13 May, 2013

Yesterday was a historic, but unsettling, day

Yesterday was a historic day in the life of the church that we've called our "home church" ever since we came to Japan. It is the church my husband has attended since his university days and the church I "married into" back in '97.

Over the years they've had their struggles, many of them while we've been away in Japan, so it's been hard to feel a part of what's gone on.

In our first term there were some serious leadership issues that caused a diaspora of many of our friends from the church. When we came back on home assignment in 2004, the church was much reduced in numbers, and met in a different location (they've never owned a church building).

Then we left for another four year term and when we came back the church had again lost numbers (down to less than 50 people), they had a different pastor, another location, a different name, and only met in the evening, not the morning. During our second home assignment, they changed location and meeting times once more, starting over in a new suburb.

This was our last day at our "home" church before we
set out on the adventure of missionary life. These were
just a few close friends at the church. Only one of those
 pictured (aside from us) is still a member of the church,
and he is also overseas, but only for a year.
To say that all this change has been unsettling for us, is an understatement. We hardly recognise the church. We don't know many in it any more, though there are a handful of faithful friends still there, and it is probably their friendships that have kept us with the church. Mind you, I can't omit to mention that the church has been faithful financial supporters, not large supporters, but commensurate with their size.

Yesterday another huge change, possibly bigger than all the rest, was voted on. The church, which has struggled to survive in recent years, has voted unanimously to merge with another church from different (larger) denomination. Meaning another location and name change.

I think it is the denomination change that seems the most drastic, even though they are both Presbyterian, given that they've shifted and changed their names in the past, but in the past they've always remained a semi-autonomous group.

The denomination they have been a part of is a small denomination in Australia. The Westminster Presbyterian Church (of Australia). It was started in Western Australia in 1970 with the help of some missionaries from the US. Our church began in the '80s.

I'm not certain of this, but it seemed to me, back in the late '90s when we were preparing to come to Japan, that the denomination hadn't "sent" any of its members as overseas missionaries before. Whether or not that is the case, we made a point of visiting as many of the churches within the denomination as we could (and back then that was more than a dozen). Over the years we've kept in contact with and visited these churches as often as we could, even the ones in WA and NSW/ACT. Many of them have been faithful in praying and supporting us.

But our "home" church has now voted to leave the denomination (but not because of any disagreement with the denomination, as far as I know). Where does that leave us?

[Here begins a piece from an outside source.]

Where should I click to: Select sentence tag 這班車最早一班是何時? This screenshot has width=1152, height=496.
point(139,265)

We're grateful that we've been kept somewhat "in the loop" for this one. Change like this is unsettling at the best of time, but a lack of communication about it is even worse.

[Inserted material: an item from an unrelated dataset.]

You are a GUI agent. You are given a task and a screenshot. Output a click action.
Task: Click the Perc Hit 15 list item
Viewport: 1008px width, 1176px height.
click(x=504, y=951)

We're still not sure where we stand. At this point we still hold membership in this church. Should we stick with them? Should we skip over to another church within the original denomination?

Membership in a church that you rarely attend (because you're rarely in the country) is a strange thing. Before I came to Japan, I had all these wonderful, vague dreams of what a supporting church would be like. The reality hasn't matched my somewhat naive dreams. And it's been an uneasy journey for me. Can you pray for us as we wonder what the future holds for us in terms of a "home" church?

But most of all we're praying, and have always prayed regularly, for our home church(es). What they've decided to do is a huge change for them (and the congregation they're joining). We're praying that God's name will be glorified as they join together and look to the future.


-J said...

Lots of changes over the years! And, I agree, this one would be unsettling and bring up the question, "Where is home?"

I went to Japan straight from college, but when I went back to visit my college church (in a college town) each successive time, I knew fewer and fewer people, because people come and go frequently in a college town. It took intentionality on my part to get to know the new folks when I visited, and thankfully, they're a gracious lot and the new ones who didn't know me before were always eager to get to know me.

But you've touched on a deeper theme. Living the cross-cultural life rocks one's definition of home, but as missionaries we like to think we at least have a home church which will always be there for us. My home church never moved location or denomination, and only once got a new pastor while I was away, but I think that veiled the changes that naturally occur in people's lives. I returned to people who were different (hopefully and in a good way) than when I left, and hopefully I was different, too. I found bridging that gap to be not so easy.

-J said...

PS - I think the people in my college church were more open to getting to know me because they were transient people themselves.

Ken Rolph said...

Interesting the way "home church" changes meaning between countries. I see you are using it in the American sense of the congregation you would stay attached to if you could only keep one. Americans are such great shoppers.

In Australia the term developed for small groups which actually met in each others homes. It was in opposition to large congregations who have public buildings. I've heard some interesting conversations between Australians and Americans where each was using "home church" in their different applications without them understanding.

Wendy said...

Ken, are you sure you don't mean "house church"? I would like use "sending church" in relation to "our" church, but that term has been ruled as inappropriate by the church itself.

J, yes, as I see people's responses, I can see that it is probably only missionaries who understand this situation. Most other people's relationship to a church is quite different. "What is home?" is definitely a deeper theme here, one that has rocked me to the core, on occasion, over my career as a missionary.

Ken Rolph said...

House church was probably the original term in Australia. It was to contrast the smaller meeting in the intimate circumstances of your own life with the dress-up-and-go-to-a-public-building. Somewhere along the way people realised that a house was also a building, and this did still not convey the proper meaning. So home church became a more widely used term in Australia. I remember when Robert Banks brought out his book on house churches that the American edition changed the title to "The Church Comes Home' for precisely the reason that for Americans the term "home church" could still mean a large cathedral.

Judy B said...

We'll pray for you and your unsettling situation. Thank you for sharing your thoughts and trying to give us understanding of what all this means to you. It seems that now you need to choose between what is left of your "home church" and the remaining Westminster Presbyterian churches that also help support you. May the Lord establish your thoughts.

Sarah said...

I always feel saddened when I hear of churches dwindling in numbers or folding. I felt similarly (except I obviously wasn't overseas) when I left Perth but kept up with the happenings of my old church there. I grieved when that church ceased to exist in March last year. Thinking of you, Wendy. I will pray for that church and for what you decide.